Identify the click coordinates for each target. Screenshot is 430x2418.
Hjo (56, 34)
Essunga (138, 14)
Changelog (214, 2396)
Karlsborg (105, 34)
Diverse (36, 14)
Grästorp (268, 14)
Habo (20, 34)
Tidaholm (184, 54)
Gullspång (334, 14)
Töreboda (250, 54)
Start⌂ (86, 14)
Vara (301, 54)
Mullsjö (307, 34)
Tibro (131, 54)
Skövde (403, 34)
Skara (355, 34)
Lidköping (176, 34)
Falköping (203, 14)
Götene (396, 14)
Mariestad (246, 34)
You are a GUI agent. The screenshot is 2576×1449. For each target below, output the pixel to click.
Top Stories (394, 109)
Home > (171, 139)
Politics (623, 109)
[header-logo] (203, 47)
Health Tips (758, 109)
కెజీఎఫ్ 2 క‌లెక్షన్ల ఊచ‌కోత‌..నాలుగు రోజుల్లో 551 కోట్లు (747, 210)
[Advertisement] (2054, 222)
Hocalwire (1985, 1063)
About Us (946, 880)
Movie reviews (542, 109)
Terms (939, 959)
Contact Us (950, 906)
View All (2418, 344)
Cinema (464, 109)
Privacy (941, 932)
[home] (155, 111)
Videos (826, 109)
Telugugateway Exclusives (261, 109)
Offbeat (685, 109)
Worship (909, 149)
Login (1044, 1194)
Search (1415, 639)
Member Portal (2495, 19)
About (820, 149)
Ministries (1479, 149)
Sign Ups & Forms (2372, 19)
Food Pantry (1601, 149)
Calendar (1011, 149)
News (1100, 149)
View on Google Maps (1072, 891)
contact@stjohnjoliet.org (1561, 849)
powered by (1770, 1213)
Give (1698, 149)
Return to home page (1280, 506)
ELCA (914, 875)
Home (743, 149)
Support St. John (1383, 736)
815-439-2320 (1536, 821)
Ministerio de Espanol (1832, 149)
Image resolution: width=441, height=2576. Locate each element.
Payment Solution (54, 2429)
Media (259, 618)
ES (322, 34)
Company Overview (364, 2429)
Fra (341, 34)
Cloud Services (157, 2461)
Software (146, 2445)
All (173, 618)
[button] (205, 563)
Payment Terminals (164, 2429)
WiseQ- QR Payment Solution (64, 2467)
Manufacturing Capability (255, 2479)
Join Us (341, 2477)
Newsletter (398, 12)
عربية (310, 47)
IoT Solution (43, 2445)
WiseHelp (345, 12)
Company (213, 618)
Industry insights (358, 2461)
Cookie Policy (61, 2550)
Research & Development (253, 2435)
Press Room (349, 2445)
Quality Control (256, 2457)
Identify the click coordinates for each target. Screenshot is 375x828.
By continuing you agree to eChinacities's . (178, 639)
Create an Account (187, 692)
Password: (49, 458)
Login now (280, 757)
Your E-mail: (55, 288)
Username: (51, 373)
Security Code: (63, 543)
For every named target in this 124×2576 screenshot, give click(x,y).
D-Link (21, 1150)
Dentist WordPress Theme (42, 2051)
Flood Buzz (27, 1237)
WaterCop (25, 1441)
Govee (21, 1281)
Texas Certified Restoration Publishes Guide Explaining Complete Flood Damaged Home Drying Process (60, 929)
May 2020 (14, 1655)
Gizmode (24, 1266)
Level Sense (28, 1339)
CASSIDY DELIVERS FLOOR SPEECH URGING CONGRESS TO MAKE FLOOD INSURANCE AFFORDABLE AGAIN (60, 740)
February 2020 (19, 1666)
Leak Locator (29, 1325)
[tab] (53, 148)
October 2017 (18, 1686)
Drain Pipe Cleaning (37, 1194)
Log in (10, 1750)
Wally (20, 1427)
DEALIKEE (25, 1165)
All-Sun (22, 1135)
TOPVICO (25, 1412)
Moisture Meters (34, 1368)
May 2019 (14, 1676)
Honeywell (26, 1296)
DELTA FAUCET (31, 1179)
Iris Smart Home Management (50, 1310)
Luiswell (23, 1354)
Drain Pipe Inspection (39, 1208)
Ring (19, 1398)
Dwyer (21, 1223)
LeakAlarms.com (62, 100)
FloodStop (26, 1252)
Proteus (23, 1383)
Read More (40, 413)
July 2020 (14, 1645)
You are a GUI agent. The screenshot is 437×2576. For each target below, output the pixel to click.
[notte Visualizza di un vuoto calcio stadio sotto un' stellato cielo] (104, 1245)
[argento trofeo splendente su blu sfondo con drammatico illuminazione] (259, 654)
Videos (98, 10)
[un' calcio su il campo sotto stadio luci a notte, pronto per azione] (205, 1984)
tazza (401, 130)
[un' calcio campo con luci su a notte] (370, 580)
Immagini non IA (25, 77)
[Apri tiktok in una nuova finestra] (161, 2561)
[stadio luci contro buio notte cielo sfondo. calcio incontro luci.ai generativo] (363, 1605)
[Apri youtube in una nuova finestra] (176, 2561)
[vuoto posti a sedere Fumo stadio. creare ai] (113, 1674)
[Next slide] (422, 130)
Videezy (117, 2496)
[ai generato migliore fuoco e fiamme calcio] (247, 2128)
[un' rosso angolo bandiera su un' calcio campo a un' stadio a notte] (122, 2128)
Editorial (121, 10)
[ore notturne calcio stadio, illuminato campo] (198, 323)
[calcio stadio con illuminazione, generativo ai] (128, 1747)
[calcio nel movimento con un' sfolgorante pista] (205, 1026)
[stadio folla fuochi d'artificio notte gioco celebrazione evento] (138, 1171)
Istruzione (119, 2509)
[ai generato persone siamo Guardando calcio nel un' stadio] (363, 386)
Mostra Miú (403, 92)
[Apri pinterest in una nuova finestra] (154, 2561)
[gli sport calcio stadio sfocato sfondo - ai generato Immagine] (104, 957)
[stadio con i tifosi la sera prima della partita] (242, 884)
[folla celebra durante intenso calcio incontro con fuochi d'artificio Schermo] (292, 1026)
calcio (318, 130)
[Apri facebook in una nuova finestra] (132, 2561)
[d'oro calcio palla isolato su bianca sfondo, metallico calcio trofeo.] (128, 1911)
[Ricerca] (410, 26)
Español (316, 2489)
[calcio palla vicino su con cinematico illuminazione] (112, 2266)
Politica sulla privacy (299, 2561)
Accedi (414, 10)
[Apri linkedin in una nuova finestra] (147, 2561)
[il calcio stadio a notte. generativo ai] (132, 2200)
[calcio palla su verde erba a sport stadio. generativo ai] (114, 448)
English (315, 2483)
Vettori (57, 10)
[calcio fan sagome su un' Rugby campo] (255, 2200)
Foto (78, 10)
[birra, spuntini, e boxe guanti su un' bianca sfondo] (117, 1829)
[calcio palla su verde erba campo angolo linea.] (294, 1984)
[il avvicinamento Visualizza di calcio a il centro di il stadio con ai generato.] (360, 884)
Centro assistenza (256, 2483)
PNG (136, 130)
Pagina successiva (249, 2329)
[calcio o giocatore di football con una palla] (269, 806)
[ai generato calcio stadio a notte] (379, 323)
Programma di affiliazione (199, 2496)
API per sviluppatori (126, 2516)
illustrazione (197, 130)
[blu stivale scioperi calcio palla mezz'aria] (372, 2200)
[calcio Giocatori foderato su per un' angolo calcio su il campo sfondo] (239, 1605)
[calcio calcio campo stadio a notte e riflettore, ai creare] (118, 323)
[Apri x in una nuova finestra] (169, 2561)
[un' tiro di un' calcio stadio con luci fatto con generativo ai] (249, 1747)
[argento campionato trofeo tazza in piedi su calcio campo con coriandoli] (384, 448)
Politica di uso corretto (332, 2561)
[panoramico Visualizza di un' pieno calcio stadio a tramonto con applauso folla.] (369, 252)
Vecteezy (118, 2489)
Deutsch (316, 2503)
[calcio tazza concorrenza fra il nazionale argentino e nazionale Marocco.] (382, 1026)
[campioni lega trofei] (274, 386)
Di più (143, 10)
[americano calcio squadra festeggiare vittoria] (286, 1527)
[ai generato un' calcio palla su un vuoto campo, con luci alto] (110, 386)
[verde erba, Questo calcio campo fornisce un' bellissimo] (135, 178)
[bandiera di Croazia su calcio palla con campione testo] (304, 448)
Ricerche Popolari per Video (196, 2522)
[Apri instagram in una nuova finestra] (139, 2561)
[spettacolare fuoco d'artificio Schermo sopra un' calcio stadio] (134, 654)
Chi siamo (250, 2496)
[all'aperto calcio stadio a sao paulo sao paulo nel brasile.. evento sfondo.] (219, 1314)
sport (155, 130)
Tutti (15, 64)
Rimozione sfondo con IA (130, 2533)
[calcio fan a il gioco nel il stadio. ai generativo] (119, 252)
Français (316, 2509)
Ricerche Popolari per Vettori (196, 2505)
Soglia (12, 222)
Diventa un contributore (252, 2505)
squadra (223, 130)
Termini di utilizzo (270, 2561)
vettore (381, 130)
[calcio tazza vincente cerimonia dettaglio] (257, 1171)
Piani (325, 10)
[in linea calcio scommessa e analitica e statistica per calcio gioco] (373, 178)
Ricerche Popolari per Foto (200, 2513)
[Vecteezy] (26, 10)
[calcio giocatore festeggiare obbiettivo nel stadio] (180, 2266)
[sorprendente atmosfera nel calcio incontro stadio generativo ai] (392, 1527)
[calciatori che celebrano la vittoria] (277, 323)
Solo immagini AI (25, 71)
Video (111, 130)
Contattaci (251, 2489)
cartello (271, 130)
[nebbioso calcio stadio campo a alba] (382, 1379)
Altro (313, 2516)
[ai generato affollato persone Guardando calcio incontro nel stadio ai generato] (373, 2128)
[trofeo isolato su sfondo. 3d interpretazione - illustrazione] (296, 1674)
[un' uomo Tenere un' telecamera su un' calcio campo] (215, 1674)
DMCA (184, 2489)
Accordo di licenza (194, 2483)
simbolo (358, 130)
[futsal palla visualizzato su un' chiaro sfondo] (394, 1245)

-- Assignment --
Start printing at the line with "Rimozione sfondo con IA (130, 2533)" and stop after the final line of the listing above, keeping every line exact.

-- Solved exercise --
Rimozione sfondo con IA (130, 2533)
[calcio fan a il gioco nel il stadio. ai generativo] (119, 252)
Français (316, 2509)
Ricerche Popolari per Vettori (196, 2505)
Soglia (12, 222)
Diventa un contributore (252, 2505)
squadra (223, 130)
Termini di utilizzo (270, 2561)
vettore (381, 130)
[calcio tazza vincente cerimonia dettaglio] (257, 1171)
Piani (325, 10)
[in linea calcio scommessa e analitica e statistica per calcio gioco] (373, 178)
Ricerche Popolari per Foto (200, 2513)
[Vecteezy] (26, 10)
[calcio giocatore festeggiare obbiettivo nel stadio] (180, 2266)
[sorprendente atmosfera nel calcio incontro stadio generativo ai] (392, 1527)
[calciatori che celebrano la vittoria] (277, 323)
Solo immagini AI (25, 71)
Video (111, 130)
Contattaci (251, 2489)
cartello (271, 130)
[nebbioso calcio stadio campo a alba] (382, 1379)
Altro (313, 2516)
[ai generato affollato persone Guardando calcio incontro nel stadio ai generato] (373, 2128)
[trofeo isolato su sfondo. 3d interpretazione - illustrazione] (296, 1674)
[un' uomo Tenere un' telecamera su un' calcio campo] (215, 1674)
DMCA (184, 2489)
Accordo di licenza (194, 2483)
simbolo (358, 130)
[futsal palla visualizzato su un' chiaro sfondo] (394, 1245)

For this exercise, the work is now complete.